Sampit (ANTARA) - Ketua Umum Pimpinan Pusat Muhammadiyah Haedar Nashir meminta seluruh elemen untuk menjaga kerukunan dan saling menghargai agar perbedaan pilihan politik pada Pemilu 2024 tidak sampai memicu perpecahan bangsa.

"Pemilu itu setiap lima tahun selalu terjadi. Semestinya kita semakin dewasa," tegas Haedar di Sampit, Kalimantan Tengah, Rabu.

Haedar berkunjung ke Sampit menghadiri Peresmian Universitas Muhammadiyah Sampit (Umsa). Kedatangannya ke Sampit merupakan yang kedua kalinya setelah sebelumnya dilakukan pada 2001.

Dia mengatakan pilihan politik boleh berbeda, tetapi jangan sampai perbedaan politik itu membuat terpecah belah sebagai bangsa. Nikmati saja proses demokrasi itu dengan dewasa, tapi jangan lari pada hal-hal yang bersifat ideologis dan permusuhan politik.

Haedar menanggapi meningkatnya suhu politik nasional menjelang Pemilu 2024, ia mengajak semua pihak mengawal secara moral dan sosial agar kontestasi pemilu berjalan normal jujur, adil, dan bermartabat.

Menurutnya, salah satu kunci sukses pemilu ada pada para penyelenggara pemilu, termasuk pemerintah dan TNI/Polri. Penyelenggara diharapkan bisa memosisikan diri secara adil, objektif, dan sebagai wasit yang baik.
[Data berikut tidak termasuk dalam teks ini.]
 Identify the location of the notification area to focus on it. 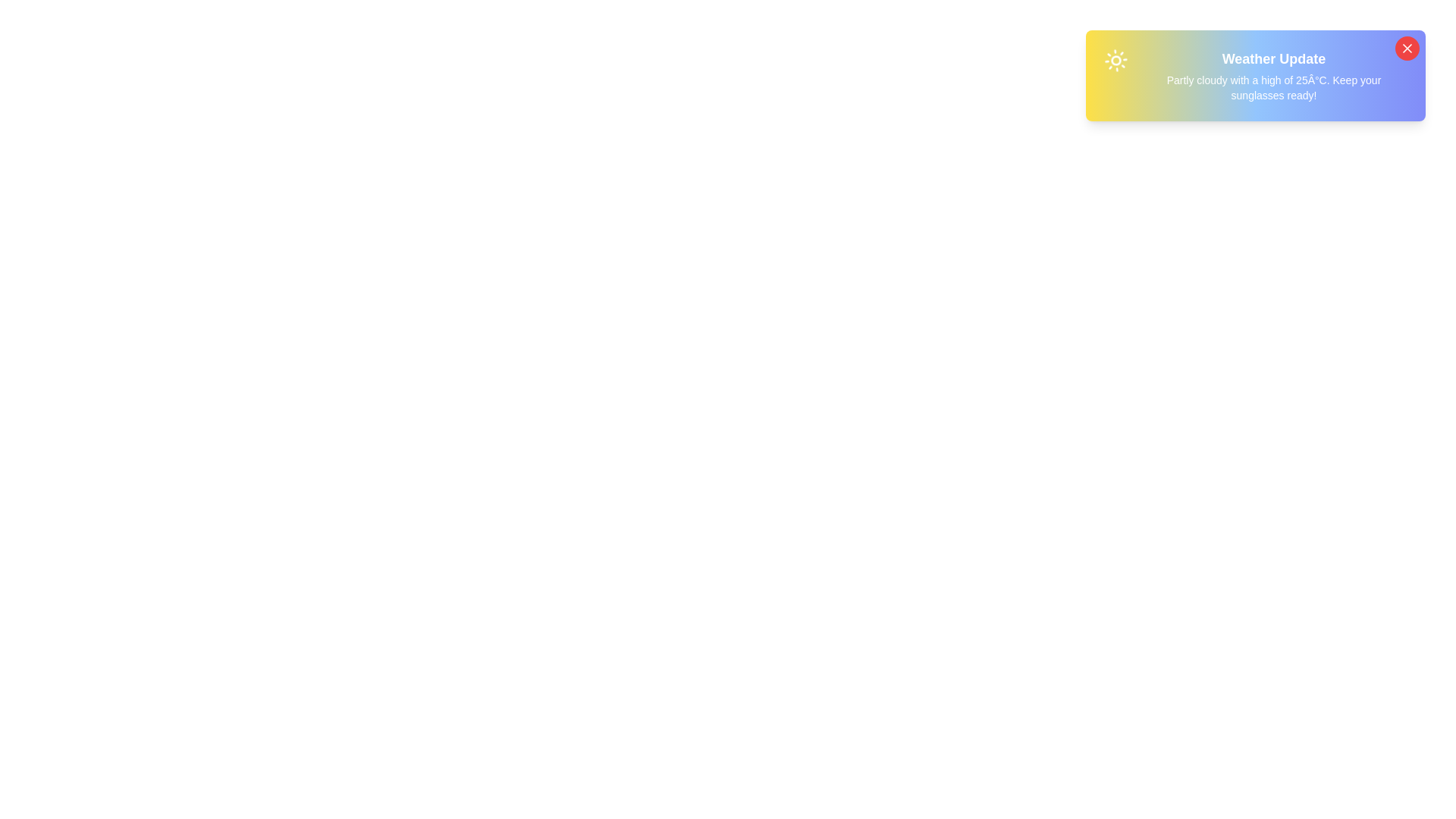
(1256, 76).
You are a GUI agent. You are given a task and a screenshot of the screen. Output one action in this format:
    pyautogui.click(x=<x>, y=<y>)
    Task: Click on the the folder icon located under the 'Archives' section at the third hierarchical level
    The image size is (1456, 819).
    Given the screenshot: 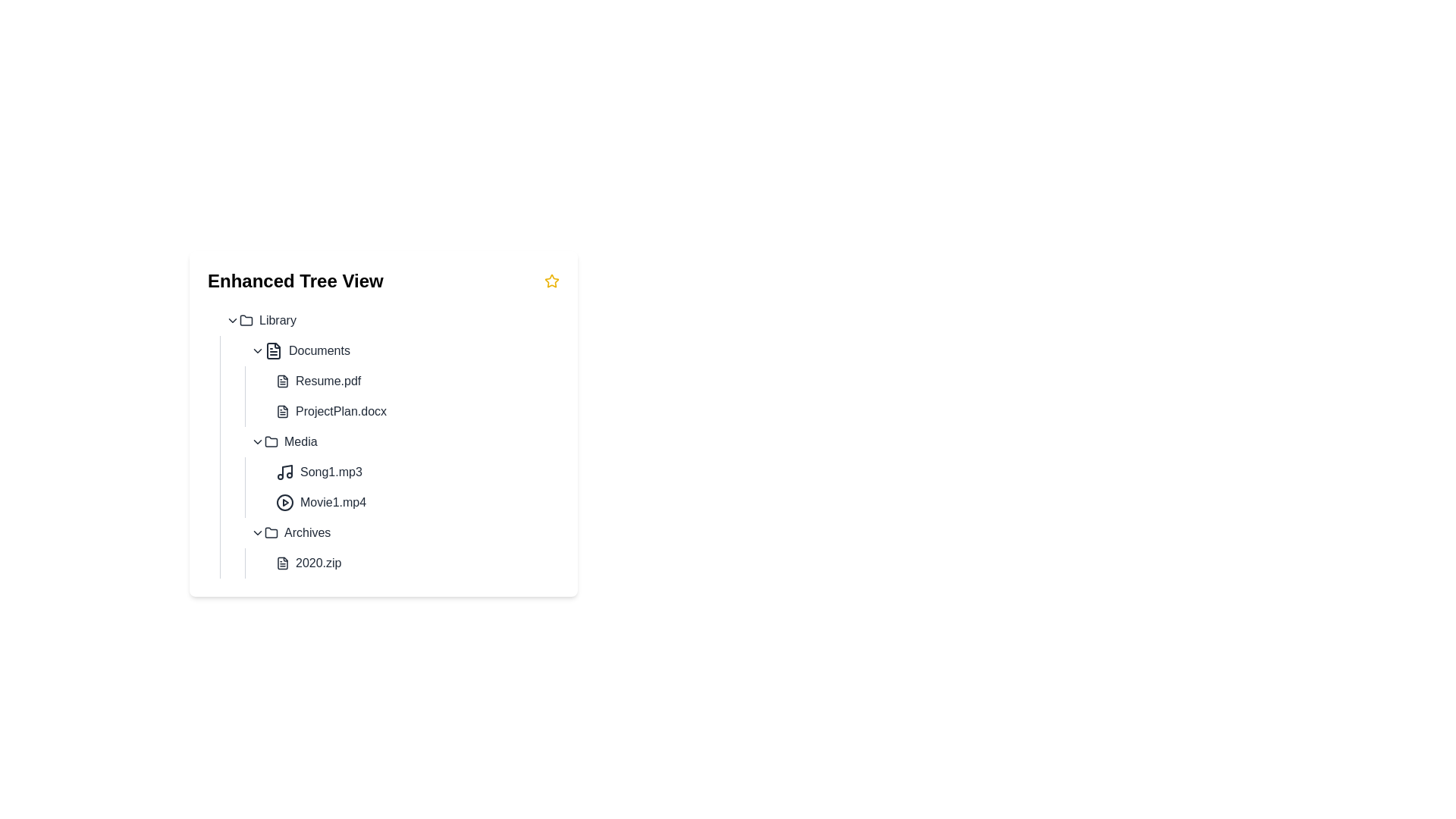 What is the action you would take?
    pyautogui.click(x=271, y=532)
    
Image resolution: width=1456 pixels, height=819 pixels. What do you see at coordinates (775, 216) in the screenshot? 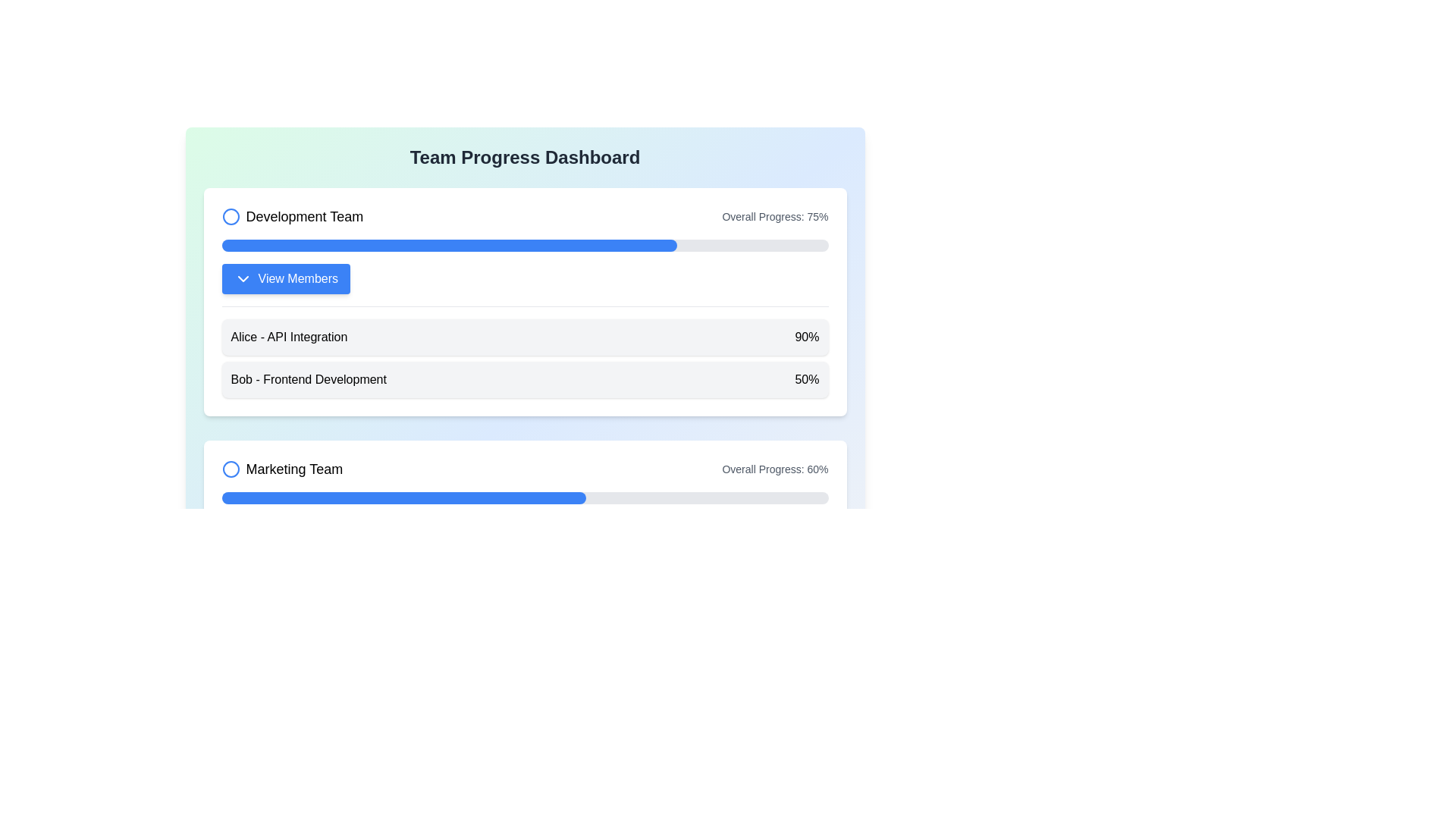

Jika ada keberpihakan maka akan menjadi masalah.

Kelompok masyarakat, kata dia, harus menjadikan pemilu sebagai kontestasi yang lumrah, seperti layaknya menyaksikan sepak bola atau pertandingan olahraga lainnya yang pada akhirnya akan ada yang menang dan kalah.

Baca juga: Ketua Umum Muhammadiyah harapkan Umsa bantu tingkatkan SDM Kotim
Baca juga: Haedar Nashir tegaskan Muhammadiyah tidak terlibat politik praktis


Memandang lumrah dan wajar ini, ujar dia, sangat penting agar masyarakat tidak terlalu berat beban dalam memaknai pemilu. Jika terlalu berlebihan, maka dikhawatirkan menjadi bersikap fanatik buta.

"Pilihan politik itu memang komitmen setiap orang, tetapi jangan fanatik berlebihan, lalu membuat pemilu itu menjadi berat sekali," papar dia.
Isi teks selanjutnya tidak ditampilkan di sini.